**Assigned task:** How do the lines below between the ones holding "Instruction: Click the blue" and "Given: Open the iPhone navigation menu item", inclusive, read? Give them again exactly, with no other lines.

[Stored entries]
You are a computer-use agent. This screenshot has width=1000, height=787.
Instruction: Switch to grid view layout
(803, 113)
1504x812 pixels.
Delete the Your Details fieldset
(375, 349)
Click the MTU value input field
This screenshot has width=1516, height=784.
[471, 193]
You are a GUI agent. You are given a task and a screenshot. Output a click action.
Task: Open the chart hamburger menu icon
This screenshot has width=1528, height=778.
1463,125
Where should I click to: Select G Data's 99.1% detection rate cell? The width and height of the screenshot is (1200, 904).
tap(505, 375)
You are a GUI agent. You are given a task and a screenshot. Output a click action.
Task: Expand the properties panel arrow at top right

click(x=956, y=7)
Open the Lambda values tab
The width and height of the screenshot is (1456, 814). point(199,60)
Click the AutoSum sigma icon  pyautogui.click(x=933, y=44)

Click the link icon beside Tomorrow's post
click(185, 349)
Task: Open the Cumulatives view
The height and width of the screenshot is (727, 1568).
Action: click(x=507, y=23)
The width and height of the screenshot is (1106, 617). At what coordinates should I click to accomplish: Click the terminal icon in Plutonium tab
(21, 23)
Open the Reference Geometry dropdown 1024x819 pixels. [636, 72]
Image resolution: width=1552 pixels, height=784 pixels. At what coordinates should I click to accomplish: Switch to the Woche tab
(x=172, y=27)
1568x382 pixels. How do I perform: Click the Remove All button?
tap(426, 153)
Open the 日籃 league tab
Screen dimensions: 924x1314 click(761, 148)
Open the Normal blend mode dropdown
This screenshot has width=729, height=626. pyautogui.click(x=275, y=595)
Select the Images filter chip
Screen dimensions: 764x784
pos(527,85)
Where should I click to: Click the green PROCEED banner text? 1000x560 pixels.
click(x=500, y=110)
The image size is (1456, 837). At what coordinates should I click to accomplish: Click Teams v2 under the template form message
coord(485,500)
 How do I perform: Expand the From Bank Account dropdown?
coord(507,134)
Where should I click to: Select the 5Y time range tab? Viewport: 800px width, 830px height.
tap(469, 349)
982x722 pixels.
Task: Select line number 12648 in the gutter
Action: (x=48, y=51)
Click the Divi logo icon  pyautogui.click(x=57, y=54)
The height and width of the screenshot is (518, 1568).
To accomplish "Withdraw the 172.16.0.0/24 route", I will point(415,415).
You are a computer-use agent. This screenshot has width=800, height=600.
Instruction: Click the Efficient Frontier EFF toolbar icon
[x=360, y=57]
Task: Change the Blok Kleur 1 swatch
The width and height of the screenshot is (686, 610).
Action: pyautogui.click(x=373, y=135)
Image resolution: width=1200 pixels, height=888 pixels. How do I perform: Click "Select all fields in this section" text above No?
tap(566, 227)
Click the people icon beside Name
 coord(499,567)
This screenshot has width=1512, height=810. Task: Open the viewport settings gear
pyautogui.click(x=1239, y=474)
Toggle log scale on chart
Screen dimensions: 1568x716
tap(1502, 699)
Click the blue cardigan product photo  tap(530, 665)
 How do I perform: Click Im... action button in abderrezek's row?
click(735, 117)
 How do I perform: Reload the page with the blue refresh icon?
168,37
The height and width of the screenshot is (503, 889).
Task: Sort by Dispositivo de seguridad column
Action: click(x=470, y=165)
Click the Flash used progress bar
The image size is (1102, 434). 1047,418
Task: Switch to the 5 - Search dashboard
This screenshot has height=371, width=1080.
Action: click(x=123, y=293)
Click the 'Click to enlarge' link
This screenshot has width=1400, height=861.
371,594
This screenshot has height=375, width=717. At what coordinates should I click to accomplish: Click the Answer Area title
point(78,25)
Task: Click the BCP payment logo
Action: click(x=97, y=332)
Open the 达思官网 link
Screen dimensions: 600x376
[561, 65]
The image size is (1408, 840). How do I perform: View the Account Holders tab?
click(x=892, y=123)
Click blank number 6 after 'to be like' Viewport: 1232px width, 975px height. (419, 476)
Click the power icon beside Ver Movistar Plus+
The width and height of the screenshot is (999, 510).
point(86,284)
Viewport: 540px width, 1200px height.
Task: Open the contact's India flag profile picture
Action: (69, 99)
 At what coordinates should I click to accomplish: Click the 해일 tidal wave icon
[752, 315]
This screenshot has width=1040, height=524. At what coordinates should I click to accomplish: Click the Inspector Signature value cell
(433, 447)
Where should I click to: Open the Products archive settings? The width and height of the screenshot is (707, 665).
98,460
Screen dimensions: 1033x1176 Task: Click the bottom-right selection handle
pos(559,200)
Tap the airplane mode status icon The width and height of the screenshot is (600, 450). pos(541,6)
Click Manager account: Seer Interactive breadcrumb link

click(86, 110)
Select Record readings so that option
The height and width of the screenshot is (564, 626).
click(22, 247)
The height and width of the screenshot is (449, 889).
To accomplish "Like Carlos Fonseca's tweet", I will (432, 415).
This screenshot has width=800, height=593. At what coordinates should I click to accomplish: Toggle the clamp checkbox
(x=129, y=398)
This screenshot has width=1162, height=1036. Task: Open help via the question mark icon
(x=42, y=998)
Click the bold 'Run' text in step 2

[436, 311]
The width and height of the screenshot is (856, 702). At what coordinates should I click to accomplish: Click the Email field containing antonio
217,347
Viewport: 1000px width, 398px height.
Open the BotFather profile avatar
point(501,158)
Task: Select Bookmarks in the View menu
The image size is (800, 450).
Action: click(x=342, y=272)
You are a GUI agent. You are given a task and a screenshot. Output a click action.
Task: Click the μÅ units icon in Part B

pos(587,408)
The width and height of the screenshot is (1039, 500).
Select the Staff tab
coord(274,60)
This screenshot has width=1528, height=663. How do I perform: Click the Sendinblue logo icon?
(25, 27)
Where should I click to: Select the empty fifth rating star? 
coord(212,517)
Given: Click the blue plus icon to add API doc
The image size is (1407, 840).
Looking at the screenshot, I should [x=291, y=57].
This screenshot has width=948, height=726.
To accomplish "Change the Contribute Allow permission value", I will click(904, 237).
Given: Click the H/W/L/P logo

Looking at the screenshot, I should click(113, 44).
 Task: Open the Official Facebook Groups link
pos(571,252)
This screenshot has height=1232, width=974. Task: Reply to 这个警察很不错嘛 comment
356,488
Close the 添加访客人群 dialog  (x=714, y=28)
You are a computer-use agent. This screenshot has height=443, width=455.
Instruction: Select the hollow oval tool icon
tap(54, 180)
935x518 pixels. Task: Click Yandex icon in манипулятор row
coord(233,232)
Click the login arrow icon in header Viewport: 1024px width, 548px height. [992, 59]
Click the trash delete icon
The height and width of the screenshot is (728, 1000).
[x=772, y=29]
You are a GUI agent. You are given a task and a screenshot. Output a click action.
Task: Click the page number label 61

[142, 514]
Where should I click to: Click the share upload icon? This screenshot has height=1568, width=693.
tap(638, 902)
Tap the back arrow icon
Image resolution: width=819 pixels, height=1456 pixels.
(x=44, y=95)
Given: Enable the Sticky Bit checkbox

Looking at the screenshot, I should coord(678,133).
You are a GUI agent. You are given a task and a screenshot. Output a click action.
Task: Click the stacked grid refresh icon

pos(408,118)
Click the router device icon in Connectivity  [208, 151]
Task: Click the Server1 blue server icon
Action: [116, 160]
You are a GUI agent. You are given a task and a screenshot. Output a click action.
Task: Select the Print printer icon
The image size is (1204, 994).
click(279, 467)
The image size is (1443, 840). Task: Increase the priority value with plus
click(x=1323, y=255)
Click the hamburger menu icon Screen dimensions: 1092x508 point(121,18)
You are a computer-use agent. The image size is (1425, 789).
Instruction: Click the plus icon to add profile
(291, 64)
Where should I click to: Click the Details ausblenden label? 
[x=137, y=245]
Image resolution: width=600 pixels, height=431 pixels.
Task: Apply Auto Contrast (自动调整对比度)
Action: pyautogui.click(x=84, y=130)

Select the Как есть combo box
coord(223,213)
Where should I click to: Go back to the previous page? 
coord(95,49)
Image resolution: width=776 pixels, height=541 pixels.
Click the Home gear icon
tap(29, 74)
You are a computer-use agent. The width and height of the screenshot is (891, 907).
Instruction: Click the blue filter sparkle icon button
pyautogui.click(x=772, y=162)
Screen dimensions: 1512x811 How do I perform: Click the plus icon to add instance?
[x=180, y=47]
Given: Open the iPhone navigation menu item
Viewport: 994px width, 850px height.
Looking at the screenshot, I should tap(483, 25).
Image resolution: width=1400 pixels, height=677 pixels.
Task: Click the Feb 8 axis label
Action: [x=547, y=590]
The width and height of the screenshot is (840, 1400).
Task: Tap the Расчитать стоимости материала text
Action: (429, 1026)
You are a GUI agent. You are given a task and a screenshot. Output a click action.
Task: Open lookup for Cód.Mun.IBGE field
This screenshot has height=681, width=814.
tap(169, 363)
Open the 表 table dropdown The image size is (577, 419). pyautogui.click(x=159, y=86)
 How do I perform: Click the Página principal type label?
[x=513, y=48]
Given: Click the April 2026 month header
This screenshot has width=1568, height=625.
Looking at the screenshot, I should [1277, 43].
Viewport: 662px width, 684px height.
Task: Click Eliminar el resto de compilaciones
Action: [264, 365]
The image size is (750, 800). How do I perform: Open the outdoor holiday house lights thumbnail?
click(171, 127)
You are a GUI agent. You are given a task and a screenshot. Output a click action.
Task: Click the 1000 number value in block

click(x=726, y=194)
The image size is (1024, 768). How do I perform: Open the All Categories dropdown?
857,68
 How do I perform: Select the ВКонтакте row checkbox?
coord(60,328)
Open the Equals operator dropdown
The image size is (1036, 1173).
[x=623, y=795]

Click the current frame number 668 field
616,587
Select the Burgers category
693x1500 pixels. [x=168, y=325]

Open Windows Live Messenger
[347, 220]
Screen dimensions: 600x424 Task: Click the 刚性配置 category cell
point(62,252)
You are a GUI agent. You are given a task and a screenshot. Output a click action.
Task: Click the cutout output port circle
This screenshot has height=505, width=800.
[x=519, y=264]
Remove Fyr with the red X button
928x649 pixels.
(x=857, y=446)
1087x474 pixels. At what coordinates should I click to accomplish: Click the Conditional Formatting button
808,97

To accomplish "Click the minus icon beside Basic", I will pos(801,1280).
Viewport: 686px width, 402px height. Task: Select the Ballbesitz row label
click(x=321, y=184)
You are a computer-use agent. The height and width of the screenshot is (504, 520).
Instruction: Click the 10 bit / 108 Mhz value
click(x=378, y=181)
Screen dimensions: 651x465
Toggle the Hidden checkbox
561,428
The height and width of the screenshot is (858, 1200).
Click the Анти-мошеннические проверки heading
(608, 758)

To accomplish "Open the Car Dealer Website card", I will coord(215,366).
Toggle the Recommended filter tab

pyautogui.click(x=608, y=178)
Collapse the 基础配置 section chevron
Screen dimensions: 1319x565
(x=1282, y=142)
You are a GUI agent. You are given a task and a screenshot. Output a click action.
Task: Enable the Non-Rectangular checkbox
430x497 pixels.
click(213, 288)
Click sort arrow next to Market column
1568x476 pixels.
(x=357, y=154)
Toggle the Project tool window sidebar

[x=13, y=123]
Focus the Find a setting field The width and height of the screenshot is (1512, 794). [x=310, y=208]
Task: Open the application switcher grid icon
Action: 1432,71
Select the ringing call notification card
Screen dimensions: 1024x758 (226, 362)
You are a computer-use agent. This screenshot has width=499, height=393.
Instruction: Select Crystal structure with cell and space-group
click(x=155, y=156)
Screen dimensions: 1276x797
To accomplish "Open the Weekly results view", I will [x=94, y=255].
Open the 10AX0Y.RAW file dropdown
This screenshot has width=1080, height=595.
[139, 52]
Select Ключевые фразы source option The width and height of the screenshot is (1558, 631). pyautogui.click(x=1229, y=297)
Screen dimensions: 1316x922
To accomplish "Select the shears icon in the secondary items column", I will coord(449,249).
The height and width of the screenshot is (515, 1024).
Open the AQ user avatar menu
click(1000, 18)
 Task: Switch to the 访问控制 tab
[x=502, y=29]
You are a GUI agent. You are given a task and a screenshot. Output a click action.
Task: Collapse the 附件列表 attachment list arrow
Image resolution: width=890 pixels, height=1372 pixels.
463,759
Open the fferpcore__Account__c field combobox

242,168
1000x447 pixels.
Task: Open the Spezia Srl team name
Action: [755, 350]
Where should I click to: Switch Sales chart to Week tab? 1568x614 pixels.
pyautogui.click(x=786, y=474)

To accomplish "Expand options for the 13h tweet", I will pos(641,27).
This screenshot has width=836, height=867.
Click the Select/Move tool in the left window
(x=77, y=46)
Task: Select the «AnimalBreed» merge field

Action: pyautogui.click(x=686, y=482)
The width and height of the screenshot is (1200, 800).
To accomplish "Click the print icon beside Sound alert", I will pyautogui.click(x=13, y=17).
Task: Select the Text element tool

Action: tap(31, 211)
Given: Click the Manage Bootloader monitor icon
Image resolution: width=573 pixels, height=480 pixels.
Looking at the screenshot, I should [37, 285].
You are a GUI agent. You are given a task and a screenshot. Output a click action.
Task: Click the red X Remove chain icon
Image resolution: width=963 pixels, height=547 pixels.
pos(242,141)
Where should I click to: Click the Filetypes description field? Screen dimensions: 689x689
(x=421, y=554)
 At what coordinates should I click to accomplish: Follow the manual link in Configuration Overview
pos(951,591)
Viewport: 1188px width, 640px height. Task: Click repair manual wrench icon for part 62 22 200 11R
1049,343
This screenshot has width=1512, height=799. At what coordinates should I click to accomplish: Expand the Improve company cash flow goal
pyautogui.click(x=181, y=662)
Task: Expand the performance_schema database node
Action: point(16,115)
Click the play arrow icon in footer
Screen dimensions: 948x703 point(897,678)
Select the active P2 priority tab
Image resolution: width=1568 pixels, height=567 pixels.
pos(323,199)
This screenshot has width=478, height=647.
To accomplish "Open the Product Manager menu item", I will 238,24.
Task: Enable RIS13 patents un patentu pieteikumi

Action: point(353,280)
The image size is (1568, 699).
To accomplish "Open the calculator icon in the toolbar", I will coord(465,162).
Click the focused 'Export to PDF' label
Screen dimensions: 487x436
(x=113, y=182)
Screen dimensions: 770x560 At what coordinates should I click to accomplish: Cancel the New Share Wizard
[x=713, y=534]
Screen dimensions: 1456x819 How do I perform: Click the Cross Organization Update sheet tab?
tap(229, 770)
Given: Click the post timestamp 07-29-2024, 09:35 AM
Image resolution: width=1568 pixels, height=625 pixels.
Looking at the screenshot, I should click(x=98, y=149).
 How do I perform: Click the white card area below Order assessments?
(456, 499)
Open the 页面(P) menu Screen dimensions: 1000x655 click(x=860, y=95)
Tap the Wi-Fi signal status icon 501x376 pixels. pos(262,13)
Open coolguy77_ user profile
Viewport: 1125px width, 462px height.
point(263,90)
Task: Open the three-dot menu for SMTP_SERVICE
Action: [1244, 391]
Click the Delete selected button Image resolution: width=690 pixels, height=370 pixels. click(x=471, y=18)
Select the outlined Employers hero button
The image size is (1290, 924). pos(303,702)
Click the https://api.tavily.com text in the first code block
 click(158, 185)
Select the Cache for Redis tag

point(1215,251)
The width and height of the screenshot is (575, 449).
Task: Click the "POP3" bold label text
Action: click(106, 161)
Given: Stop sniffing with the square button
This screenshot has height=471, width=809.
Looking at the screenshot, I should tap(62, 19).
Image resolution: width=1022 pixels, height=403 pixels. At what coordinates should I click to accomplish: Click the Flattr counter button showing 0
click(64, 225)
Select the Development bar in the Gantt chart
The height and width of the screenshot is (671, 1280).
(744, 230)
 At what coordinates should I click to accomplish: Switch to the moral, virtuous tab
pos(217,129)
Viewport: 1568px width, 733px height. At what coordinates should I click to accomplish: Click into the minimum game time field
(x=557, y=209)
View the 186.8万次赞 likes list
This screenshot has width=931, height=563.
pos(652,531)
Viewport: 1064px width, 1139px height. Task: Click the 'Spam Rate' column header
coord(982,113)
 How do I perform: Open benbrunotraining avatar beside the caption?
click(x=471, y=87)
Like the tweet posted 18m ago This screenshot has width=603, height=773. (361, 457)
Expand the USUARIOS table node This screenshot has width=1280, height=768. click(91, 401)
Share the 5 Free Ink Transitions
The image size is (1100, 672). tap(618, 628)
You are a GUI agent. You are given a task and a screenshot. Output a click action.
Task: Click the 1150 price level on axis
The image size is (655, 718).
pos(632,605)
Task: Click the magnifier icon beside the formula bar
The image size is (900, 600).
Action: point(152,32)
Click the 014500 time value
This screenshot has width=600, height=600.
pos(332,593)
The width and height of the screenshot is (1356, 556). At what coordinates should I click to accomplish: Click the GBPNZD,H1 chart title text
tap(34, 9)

**Task solution:**
Instruction: Click the blue filter sparkle icon button
pyautogui.click(x=772, y=162)
Screen dimensions: 1512x811 How do I perform: Click the plus icon to add instance?
[x=180, y=47]
Given: Open the iPhone navigation menu item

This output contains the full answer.